◆ WHAT YOU NEED TO DO
Every line below between the line holding "Aide réglementaire ICPE [button] (1065, 179)" and the line holding "Xperia R1 (Plus) vs. Xperia XA1 (47, 2436)", inclusive, should be repeated exactly, and all other lines omitted.

(Items from a data source)
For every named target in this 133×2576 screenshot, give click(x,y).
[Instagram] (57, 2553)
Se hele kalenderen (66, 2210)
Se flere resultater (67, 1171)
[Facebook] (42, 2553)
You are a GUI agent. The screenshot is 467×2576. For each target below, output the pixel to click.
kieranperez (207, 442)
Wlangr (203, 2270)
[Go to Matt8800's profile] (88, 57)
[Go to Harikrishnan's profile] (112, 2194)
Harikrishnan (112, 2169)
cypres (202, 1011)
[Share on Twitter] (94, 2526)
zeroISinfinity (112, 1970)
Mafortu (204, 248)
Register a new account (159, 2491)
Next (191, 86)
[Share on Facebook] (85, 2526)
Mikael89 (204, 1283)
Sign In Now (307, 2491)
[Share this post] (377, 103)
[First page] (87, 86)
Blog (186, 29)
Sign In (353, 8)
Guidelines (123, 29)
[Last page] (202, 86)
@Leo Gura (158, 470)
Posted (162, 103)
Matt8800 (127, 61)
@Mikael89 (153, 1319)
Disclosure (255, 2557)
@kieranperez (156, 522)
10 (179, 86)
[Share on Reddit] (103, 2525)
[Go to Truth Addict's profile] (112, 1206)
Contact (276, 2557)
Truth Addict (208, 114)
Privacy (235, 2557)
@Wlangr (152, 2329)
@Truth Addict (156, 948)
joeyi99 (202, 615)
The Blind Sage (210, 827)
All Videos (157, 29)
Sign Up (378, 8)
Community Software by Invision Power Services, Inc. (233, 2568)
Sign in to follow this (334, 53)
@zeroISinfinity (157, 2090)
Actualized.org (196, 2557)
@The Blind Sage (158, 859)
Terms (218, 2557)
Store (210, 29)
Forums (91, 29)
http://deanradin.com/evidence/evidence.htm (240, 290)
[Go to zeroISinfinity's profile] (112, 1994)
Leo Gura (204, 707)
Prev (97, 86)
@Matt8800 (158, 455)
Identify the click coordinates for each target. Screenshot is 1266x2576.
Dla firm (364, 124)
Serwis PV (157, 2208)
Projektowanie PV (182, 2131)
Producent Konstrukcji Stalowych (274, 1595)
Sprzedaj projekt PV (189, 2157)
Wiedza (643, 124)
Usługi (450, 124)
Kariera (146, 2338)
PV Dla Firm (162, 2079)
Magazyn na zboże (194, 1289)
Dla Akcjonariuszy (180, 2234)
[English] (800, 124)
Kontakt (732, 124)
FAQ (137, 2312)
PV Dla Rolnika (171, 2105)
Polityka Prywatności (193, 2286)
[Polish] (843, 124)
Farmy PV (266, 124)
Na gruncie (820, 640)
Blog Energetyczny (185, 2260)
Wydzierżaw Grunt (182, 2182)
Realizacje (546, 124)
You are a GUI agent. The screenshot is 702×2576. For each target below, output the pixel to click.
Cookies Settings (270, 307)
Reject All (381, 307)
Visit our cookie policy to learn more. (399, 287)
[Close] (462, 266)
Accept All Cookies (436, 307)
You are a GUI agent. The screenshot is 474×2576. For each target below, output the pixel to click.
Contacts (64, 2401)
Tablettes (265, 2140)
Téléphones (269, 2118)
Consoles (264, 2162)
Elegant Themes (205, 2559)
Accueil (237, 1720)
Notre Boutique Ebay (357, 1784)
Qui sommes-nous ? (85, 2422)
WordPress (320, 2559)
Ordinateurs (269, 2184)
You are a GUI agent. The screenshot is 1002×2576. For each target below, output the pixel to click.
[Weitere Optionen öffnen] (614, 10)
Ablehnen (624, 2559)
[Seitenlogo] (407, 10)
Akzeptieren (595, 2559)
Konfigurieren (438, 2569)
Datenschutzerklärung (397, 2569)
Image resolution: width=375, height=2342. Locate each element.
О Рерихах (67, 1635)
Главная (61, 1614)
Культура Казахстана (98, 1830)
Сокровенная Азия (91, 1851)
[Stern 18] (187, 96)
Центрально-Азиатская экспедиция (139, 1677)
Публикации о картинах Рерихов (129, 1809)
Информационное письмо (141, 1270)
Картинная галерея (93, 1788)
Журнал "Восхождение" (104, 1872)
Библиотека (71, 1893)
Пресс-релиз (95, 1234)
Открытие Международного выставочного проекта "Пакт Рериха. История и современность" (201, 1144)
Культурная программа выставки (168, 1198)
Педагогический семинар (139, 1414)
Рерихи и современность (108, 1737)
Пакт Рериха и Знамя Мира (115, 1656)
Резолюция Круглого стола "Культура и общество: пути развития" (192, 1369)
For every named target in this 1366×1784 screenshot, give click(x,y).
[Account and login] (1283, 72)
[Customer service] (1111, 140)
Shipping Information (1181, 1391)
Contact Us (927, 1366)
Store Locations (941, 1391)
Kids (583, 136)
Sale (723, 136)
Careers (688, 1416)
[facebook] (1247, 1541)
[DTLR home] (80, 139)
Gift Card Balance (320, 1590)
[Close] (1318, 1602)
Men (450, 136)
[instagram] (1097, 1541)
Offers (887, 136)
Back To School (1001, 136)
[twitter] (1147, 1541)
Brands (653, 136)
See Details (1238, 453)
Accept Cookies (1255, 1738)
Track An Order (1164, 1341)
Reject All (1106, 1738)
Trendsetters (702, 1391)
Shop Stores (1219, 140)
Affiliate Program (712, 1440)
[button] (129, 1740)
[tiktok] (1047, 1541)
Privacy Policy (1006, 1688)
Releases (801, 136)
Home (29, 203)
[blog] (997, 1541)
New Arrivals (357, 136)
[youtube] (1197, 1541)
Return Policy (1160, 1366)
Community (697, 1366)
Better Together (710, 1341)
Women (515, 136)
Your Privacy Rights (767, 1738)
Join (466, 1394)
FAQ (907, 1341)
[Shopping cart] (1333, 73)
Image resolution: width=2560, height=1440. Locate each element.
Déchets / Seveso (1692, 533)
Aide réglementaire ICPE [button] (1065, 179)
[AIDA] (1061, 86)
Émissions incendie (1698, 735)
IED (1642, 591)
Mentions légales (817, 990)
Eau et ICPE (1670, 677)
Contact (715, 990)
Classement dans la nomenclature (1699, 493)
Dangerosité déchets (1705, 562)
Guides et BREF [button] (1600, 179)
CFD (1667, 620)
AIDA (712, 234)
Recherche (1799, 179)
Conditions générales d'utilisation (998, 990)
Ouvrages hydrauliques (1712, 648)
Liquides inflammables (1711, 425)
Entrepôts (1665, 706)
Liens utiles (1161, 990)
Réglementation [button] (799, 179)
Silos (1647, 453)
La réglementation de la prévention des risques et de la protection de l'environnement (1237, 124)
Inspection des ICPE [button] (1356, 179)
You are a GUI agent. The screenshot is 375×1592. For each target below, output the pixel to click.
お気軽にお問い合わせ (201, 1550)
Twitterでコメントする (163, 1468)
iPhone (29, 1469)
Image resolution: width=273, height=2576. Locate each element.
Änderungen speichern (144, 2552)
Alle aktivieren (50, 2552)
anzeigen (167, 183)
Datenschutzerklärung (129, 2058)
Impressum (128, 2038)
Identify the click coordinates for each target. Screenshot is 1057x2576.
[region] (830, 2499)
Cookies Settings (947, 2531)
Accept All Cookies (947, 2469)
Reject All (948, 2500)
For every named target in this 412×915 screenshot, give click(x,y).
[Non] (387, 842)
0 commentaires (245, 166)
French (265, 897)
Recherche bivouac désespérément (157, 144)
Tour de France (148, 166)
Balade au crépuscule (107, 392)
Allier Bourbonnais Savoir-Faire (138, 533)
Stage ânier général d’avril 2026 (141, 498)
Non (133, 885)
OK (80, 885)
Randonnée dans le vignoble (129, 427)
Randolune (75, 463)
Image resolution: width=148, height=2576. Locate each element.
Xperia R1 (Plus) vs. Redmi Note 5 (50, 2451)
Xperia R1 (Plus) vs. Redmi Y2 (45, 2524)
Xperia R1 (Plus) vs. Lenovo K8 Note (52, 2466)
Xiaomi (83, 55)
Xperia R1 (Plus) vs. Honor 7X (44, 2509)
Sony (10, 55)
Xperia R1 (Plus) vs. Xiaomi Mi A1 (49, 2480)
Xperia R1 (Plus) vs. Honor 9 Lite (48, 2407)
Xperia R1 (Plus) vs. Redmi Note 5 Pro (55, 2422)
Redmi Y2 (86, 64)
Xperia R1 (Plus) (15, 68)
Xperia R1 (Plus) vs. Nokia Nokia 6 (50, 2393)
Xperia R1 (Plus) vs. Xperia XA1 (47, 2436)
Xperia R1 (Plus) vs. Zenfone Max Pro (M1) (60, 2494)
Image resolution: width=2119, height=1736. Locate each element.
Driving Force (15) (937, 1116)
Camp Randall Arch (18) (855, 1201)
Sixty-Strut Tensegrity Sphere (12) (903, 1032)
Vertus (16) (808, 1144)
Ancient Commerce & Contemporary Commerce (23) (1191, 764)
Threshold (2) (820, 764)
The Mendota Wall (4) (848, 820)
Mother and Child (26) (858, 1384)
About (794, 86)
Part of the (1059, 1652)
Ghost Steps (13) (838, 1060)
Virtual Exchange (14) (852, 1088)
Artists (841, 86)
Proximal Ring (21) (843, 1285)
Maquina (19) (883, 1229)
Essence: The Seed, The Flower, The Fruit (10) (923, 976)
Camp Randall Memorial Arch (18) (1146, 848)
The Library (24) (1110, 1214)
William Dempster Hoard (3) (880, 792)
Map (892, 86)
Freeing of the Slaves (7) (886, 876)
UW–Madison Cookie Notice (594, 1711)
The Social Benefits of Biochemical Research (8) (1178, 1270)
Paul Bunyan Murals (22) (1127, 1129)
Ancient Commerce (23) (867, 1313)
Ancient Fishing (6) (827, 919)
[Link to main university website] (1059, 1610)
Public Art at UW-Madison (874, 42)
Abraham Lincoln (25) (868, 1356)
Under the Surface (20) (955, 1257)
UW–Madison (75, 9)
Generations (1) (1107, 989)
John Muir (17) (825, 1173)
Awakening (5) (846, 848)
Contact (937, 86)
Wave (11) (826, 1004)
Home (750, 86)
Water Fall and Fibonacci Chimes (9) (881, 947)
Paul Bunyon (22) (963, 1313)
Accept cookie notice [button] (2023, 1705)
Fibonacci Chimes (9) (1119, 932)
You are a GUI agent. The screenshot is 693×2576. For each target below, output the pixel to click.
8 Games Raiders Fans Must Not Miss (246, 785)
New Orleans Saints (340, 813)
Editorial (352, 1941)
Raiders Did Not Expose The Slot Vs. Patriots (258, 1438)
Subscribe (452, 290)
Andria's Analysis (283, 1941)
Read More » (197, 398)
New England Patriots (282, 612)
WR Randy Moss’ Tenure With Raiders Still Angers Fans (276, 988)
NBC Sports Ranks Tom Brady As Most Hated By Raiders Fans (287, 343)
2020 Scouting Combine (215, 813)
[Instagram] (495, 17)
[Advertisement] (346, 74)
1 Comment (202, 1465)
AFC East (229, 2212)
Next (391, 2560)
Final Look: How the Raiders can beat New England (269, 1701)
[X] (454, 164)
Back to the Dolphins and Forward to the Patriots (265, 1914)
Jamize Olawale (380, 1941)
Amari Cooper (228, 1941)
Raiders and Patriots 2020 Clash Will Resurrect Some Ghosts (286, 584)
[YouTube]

◆ RESPONSE AREA
Aide réglementaire ICPE [button] (1065, 179)
[AIDA] (1061, 86)
Émissions incendie (1698, 735)
IED (1642, 591)
Mentions légales (817, 990)
Eau et ICPE (1670, 677)
Contact (715, 990)
Classement dans la nomenclature (1699, 493)
Dangerosité déchets (1705, 562)
Guides et BREF [button] (1600, 179)
CFD (1667, 620)
AIDA (712, 234)
Recherche (1799, 179)
Conditions générales d'utilisation (998, 990)
Ouvrages hydrauliques (1712, 648)
Liquides inflammables (1711, 425)
Entrepôts (1665, 706)
Liens utiles (1161, 990)
Réglementation [button] (799, 179)
Silos (1647, 453)
La réglementation de la prévention des risques et de la protection de l'environnement (1237, 124)
Inspection des ICPE [button] (1356, 179)
You are a GUI agent. The screenshot is 375×1592. For each target below, output the pixel to click.
お気軽にお問い合わせ (201, 1550)
Twitterでコメントする (163, 1468)
iPhone (29, 1469)
Image resolution: width=273, height=2576. Locate each element.
Änderungen speichern (144, 2552)
Alle aktivieren (50, 2552)
anzeigen (167, 183)
Datenschutzerklärung (129, 2058)
Impressum (128, 2038)
Identify the click coordinates for each target. Screenshot is 1057x2576.
[region] (830, 2499)
Cookies Settings (947, 2531)
Accept All Cookies (947, 2469)
Reject All (948, 2500)
For every named target in this 412×915 screenshot, give click(x,y).
[Non] (387, 842)
0 commentaires (245, 166)
French (265, 897)
Recherche bivouac désespérément (157, 144)
Tour de France (148, 166)
Balade au crépuscule (107, 392)
Allier Bourbonnais Savoir-Faire (138, 533)
Stage ânier général d’avril 2026 (141, 498)
Non (133, 885)
OK (80, 885)
Randonnée dans le vignoble (129, 427)
Randolune (75, 463)
Image resolution: width=148, height=2576. Locate each element.
Xperia R1 (Plus) vs. Redmi Note 5 (50, 2451)
Xperia R1 (Plus) vs. Redmi Y2 (45, 2524)
Xperia R1 (Plus) vs. Lenovo K8 Note (52, 2466)
Xiaomi (83, 55)
Xperia R1 (Plus) vs. Honor 7X (44, 2509)
Sony (10, 55)
Xperia R1 (Plus) vs. Xiaomi Mi A1 (49, 2480)
Xperia R1 (Plus) vs. Honor 9 Lite (48, 2407)
Xperia R1 (Plus) vs. Redmi Note 5 Pro (55, 2422)
Redmi Y2 (86, 64)
Xperia R1 (Plus) (15, 68)
Xperia R1 (Plus) vs. Nokia Nokia 6 (50, 2393)
Xperia R1 (Plus) vs. Xperia XA1 (47, 2436)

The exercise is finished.